** What to produce **
Copy the records below word for word. Stop after the line that contains "554x1200 pixels.".

** Study material **
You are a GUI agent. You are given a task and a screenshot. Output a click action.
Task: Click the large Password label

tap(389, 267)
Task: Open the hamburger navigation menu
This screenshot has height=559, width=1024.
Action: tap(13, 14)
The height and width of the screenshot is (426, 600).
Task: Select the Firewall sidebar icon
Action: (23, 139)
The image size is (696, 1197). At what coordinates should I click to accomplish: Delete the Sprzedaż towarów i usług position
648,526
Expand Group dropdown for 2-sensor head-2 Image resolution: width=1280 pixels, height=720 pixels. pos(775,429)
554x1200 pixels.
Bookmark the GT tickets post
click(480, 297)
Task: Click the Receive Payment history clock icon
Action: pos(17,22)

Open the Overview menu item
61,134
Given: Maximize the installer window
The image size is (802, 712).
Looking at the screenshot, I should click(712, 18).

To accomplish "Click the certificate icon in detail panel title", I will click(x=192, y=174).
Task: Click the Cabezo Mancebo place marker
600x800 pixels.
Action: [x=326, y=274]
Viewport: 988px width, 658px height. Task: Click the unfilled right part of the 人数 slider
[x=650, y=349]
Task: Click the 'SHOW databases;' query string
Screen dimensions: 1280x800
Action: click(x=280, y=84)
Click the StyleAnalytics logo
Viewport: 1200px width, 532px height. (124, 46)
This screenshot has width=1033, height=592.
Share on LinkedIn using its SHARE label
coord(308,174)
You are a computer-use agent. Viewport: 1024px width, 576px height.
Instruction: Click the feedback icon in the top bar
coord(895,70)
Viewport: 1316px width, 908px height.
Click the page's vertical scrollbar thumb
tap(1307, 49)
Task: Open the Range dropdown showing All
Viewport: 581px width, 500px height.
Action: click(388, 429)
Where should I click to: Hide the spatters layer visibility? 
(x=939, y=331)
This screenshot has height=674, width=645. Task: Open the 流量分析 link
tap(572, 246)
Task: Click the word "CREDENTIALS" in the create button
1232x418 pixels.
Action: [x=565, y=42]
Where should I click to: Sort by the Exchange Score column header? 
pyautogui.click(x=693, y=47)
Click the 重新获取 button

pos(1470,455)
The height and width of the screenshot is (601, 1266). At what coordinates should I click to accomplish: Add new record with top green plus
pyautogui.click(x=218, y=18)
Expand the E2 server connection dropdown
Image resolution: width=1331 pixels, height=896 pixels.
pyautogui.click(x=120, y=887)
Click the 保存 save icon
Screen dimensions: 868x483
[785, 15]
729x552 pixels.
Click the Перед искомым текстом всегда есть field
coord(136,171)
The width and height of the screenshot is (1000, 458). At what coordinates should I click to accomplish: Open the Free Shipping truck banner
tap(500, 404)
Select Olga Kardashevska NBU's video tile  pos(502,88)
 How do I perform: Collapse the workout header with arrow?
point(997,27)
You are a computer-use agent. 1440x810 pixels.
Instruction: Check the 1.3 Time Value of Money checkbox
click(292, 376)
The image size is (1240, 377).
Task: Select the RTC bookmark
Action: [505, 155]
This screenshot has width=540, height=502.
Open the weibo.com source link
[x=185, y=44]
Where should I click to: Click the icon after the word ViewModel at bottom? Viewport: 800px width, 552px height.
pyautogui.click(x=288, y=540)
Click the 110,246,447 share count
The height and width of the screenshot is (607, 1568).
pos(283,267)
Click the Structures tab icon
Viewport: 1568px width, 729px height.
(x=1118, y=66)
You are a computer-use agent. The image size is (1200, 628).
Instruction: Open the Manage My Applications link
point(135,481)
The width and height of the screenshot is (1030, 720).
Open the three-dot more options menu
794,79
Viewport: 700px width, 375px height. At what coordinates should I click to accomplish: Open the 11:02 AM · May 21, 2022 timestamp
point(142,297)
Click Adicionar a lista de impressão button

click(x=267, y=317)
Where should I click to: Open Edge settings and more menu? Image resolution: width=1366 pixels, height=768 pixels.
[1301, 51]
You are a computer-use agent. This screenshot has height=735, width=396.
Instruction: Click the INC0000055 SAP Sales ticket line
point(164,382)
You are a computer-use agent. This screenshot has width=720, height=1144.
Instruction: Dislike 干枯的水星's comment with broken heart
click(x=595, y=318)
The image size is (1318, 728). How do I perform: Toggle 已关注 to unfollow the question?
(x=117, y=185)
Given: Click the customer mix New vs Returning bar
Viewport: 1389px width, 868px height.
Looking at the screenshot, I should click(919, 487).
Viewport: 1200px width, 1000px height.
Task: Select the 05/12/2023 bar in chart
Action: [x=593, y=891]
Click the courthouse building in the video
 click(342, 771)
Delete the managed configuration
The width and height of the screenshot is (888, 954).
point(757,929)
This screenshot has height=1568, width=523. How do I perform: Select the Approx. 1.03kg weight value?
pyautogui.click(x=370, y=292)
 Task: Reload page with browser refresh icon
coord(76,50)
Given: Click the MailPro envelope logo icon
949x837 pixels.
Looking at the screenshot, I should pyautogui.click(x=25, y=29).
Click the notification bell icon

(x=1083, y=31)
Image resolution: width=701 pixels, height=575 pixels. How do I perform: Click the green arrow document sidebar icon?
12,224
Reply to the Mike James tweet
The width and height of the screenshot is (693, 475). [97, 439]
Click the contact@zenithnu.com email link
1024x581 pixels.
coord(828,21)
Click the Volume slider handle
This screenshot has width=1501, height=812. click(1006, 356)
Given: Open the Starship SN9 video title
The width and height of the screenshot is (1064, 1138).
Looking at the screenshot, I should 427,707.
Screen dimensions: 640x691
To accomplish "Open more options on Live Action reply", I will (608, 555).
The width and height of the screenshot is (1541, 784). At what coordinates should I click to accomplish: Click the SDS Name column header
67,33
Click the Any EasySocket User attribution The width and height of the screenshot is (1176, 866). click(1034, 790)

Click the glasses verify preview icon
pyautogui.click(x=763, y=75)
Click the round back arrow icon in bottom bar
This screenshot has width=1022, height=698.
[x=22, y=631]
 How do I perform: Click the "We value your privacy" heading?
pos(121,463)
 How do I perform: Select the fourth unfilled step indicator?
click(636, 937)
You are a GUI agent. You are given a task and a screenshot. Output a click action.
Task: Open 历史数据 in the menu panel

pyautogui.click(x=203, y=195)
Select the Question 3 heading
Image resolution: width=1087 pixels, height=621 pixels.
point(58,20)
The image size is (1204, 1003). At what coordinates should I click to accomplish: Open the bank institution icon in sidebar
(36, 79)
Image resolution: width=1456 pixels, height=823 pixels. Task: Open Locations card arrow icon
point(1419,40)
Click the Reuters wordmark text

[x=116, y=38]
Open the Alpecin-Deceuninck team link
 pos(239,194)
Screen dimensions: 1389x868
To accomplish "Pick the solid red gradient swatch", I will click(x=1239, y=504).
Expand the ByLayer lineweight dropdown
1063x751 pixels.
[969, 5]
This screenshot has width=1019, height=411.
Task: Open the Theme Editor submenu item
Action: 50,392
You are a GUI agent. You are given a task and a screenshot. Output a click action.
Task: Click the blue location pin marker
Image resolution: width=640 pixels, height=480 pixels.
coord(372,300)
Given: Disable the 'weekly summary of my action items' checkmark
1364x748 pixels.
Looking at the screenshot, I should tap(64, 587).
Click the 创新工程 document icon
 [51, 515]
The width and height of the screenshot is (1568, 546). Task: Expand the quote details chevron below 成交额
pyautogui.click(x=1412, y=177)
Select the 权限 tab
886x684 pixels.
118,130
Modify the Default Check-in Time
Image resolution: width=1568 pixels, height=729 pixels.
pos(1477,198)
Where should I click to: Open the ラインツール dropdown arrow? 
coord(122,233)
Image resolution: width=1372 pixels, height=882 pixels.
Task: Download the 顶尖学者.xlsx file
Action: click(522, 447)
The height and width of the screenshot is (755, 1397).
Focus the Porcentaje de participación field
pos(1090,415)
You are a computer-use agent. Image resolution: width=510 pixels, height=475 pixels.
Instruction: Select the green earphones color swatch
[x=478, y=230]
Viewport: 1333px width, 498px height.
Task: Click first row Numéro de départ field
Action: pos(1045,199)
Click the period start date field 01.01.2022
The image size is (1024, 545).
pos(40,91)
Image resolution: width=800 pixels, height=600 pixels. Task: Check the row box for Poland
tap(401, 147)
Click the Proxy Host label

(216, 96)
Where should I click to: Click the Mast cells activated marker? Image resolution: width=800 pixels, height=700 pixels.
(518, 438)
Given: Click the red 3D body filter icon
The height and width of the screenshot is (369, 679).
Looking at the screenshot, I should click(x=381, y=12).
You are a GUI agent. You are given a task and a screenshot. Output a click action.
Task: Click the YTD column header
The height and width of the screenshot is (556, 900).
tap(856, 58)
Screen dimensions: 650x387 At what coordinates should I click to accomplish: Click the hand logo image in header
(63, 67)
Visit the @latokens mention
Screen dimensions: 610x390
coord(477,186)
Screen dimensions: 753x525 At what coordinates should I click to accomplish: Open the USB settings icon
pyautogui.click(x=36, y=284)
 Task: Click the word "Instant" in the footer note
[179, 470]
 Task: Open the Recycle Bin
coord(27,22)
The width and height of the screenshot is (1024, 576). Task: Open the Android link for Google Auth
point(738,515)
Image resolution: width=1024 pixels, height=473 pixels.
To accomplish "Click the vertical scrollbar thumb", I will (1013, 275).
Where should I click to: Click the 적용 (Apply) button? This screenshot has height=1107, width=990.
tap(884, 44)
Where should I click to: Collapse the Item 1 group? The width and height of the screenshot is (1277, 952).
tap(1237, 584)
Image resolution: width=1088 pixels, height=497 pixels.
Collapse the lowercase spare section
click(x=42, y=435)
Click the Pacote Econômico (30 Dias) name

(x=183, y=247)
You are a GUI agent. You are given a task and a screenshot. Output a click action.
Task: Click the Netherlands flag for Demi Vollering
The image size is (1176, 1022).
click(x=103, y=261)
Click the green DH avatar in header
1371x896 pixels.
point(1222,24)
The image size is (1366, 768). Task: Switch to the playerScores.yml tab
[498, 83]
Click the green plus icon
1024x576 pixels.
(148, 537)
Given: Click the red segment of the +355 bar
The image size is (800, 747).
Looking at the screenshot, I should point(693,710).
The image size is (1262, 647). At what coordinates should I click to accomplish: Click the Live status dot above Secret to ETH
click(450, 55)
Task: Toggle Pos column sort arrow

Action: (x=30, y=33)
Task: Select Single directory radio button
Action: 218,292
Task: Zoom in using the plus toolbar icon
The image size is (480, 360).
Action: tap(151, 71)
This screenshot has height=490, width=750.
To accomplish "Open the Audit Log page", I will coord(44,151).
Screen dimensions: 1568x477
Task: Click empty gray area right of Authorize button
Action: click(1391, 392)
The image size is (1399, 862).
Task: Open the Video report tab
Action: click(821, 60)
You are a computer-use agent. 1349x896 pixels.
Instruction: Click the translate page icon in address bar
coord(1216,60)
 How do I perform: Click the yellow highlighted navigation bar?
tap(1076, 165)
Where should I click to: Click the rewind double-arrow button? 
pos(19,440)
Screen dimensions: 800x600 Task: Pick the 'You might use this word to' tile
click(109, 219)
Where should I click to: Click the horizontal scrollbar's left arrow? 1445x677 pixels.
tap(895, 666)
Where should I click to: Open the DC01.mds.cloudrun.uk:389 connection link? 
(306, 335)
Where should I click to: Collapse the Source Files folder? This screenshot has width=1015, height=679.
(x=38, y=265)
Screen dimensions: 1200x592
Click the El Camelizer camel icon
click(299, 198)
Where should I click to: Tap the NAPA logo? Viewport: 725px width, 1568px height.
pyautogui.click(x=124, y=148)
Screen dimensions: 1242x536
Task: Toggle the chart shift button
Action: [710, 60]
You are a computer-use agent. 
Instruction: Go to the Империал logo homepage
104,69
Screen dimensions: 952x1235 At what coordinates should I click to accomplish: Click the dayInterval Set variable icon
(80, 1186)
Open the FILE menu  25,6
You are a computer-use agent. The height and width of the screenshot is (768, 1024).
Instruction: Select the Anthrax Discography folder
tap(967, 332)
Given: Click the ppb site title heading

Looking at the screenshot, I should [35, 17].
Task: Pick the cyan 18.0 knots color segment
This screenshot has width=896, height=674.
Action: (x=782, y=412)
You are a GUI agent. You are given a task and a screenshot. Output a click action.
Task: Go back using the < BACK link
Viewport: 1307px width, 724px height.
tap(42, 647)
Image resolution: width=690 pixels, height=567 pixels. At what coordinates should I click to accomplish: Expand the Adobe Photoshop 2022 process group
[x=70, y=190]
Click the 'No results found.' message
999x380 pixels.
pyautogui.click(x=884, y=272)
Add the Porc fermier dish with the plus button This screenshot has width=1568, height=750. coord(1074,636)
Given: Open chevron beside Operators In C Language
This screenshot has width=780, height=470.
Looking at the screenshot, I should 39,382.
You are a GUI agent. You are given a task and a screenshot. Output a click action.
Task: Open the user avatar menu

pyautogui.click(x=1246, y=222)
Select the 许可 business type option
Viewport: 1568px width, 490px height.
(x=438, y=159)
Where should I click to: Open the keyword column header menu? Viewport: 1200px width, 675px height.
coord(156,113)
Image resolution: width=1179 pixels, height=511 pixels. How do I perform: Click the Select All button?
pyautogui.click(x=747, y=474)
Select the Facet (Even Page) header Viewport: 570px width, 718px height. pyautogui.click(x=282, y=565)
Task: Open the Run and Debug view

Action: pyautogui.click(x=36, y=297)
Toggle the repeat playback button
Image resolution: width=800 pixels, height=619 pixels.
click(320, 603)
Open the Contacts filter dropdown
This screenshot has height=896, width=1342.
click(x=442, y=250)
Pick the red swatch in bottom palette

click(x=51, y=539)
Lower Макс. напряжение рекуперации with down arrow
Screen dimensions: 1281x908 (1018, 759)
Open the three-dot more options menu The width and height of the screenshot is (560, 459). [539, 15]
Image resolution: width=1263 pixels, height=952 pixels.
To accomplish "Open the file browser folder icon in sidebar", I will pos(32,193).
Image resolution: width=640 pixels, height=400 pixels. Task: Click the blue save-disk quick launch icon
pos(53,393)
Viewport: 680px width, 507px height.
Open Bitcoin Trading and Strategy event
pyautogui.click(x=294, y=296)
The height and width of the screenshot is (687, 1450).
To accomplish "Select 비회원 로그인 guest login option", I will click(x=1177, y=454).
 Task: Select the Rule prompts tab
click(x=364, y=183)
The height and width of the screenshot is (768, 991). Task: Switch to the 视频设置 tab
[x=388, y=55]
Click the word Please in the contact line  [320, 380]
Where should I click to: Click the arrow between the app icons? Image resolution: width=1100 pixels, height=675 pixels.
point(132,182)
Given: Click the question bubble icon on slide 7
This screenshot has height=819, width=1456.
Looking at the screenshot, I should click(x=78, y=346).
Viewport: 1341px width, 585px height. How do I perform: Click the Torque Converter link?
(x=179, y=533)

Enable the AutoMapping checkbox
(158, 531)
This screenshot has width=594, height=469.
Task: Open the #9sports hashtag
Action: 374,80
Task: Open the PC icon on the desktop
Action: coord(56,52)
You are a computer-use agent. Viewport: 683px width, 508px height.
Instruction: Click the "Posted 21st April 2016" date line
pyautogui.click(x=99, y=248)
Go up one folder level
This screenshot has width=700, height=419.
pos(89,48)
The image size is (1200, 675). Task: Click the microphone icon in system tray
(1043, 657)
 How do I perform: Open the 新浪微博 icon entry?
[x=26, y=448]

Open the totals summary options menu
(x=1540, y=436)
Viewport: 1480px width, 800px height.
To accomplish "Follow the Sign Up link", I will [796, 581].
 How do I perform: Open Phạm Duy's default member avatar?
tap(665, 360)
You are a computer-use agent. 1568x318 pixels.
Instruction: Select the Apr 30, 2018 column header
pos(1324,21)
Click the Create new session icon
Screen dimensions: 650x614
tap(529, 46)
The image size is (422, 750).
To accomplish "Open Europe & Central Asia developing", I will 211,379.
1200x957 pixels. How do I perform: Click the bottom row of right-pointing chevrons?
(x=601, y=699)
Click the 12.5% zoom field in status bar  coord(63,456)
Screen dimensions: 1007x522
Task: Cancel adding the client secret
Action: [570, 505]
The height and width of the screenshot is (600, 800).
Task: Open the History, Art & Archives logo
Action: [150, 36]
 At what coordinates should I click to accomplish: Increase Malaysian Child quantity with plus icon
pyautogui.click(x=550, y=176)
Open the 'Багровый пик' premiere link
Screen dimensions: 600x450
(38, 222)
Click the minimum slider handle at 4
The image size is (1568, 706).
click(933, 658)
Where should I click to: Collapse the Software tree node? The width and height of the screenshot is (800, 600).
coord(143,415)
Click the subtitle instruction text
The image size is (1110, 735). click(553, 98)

** Answer section **
You are a GUI agent. You are given a task and a screenshot. Output a click action.
Task: Click the large Password label

tap(389, 267)
Task: Open the hamburger navigation menu
This screenshot has height=559, width=1024.
Action: tap(13, 14)
The height and width of the screenshot is (426, 600).
Task: Select the Firewall sidebar icon
Action: (23, 139)
The image size is (696, 1197). At what coordinates should I click to accomplish: Delete the Sprzedaż towarów i usług position
648,526
Expand Group dropdown for 2-sensor head-2 Image resolution: width=1280 pixels, height=720 pixels. pos(775,429)
554x1200 pixels.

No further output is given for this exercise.